Last week, I saw Looper, a time-travel drama that's been billed as this decade's The Matrix. (I don't remember where I saw it being called that but it stuck with me, if you happen to know where I got it, let me know). I would have reviewed it sooner, but I needed some time to think it over.

It's a good film. Mostly. Overall.

I have this theory about time-travel which involves paradoxes (essentially, if you go back in time to change something, then it never happens which means you would never go back to change it, which means it would happen, which means you would go back and change it, which means you wouldn't go back, which means it would still happen...and on and on forever until my head starts to really hurt.) My theory is that is impossible to make a good time-travel film which is free of paradoxes. This film is no exception, so if like me you hate paradoxes and they really bother you...well, I still think you should see this film, but just go in and try to switch off your brain and just enjoy it. I think it's a good film but because time-travel is a flawed theory, all films that feature it will be flawed. I want to see it a second time, actually, because I think I would be able to enjoy it a lot more a second time around because my brain wouldn't be nitpicking and asking questions.

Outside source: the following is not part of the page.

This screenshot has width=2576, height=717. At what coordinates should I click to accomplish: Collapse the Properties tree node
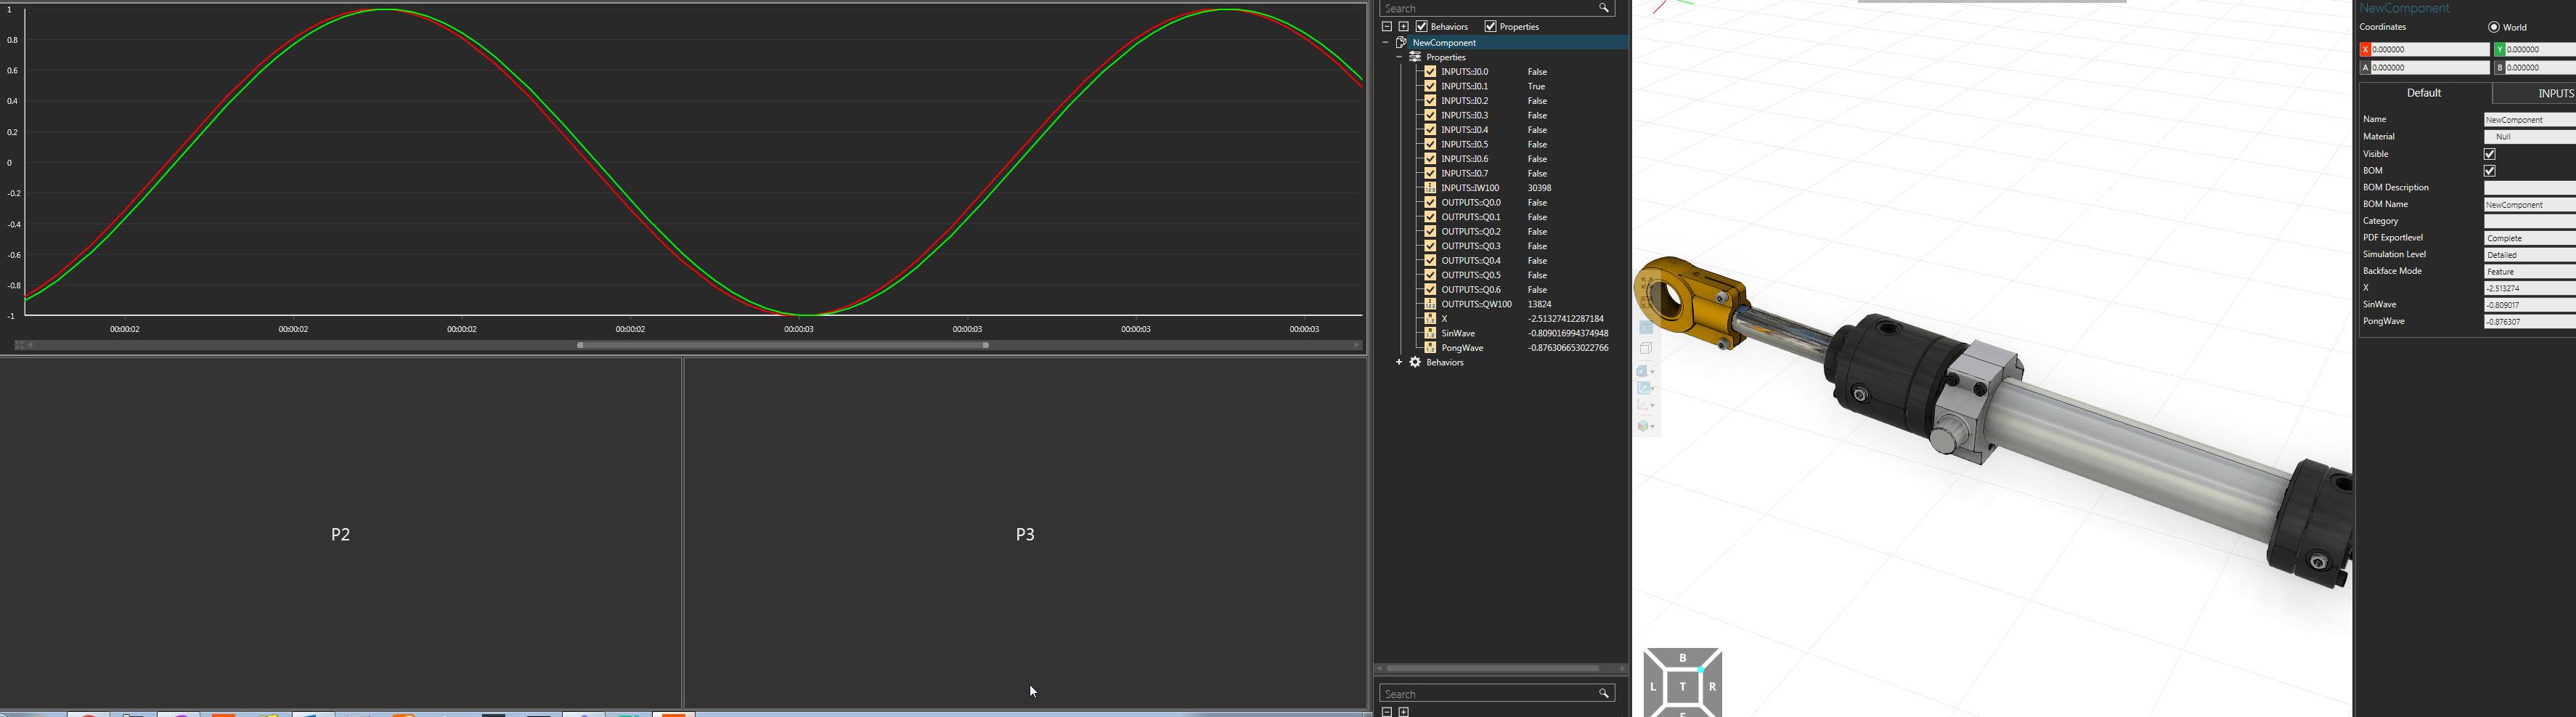(x=1398, y=58)

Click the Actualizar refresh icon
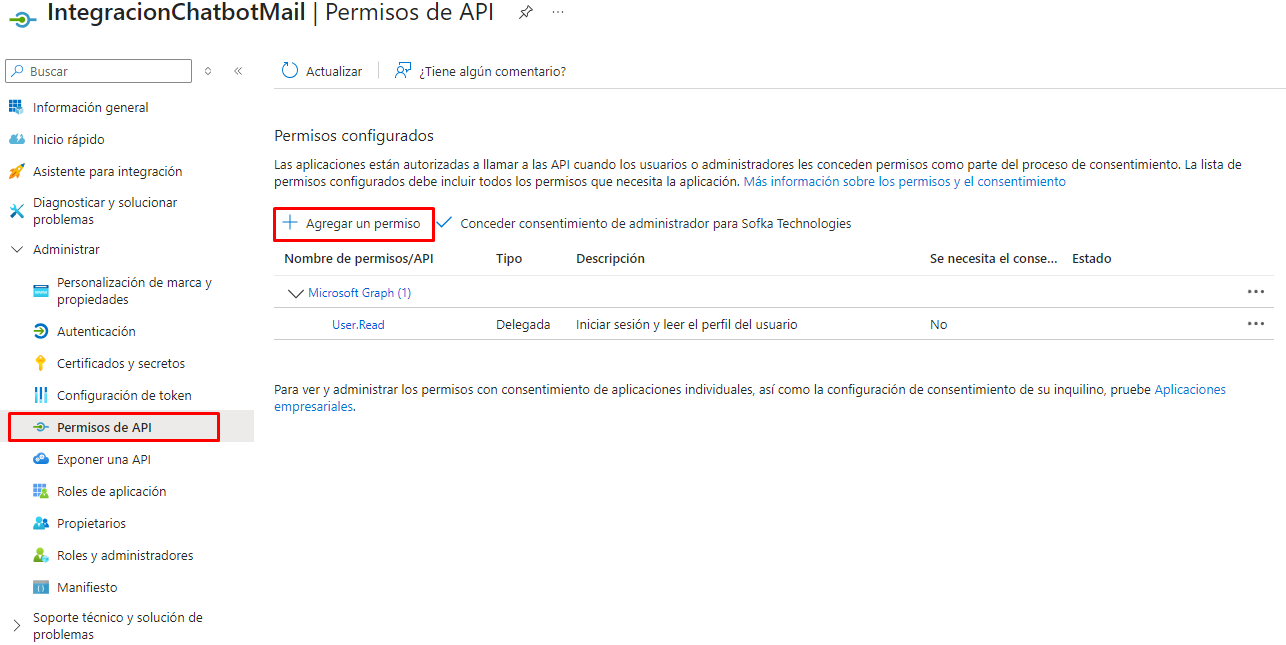(x=290, y=71)
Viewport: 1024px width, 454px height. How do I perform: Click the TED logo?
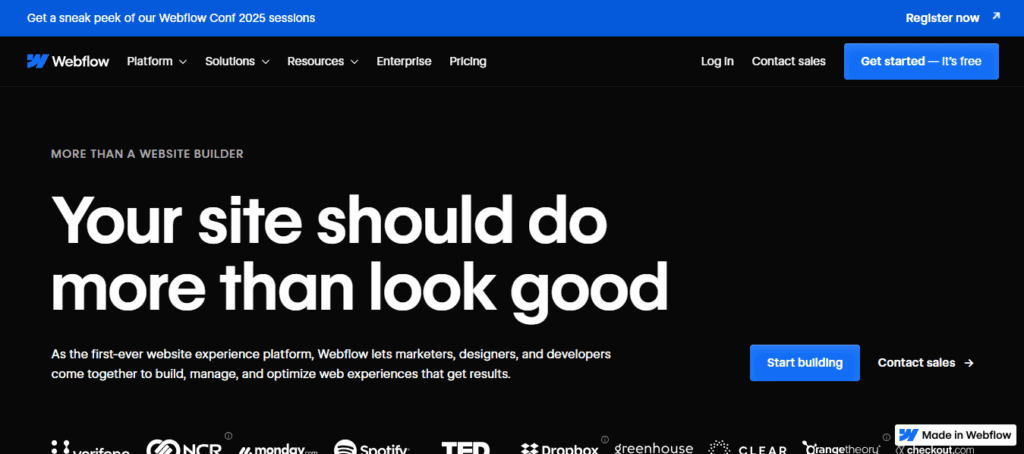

Joseph Gordon-Levitt was impressive, although I don't understand why they digitally altered his face and made him look like a bad robot. Emily Blunt was also very good. There was some debate within our little party concerning her American accent, and while I can't speak to the quality of it, I don't think she sounded like herself. Bruce Willis has hair in some scenes. If you've seen Surrogates, you'll know it's not a good look on him. You have been warned.

Overall, it's hard to say what I really thought of this film. It's been brought to my attention that I am overly critical about...well, about everything, but time-travel is a particular issue for me. I'm sure I've seen films where they say something along the lines of "But isn't that a paradox?" . . . "In theory, yes, but in the real world, time-travel doesn't actually work that way," which would be fine. Because time-travel doesn't exist, we don't know how it works. But you can't just put in a bloody great paradox and then pretend like you can't even see it. It is a good film though, and I did enjoy it for the most part. I just had so many questions about the specifics of the time-travel technology that I found it hard to just sink into the film and enjoy it properly.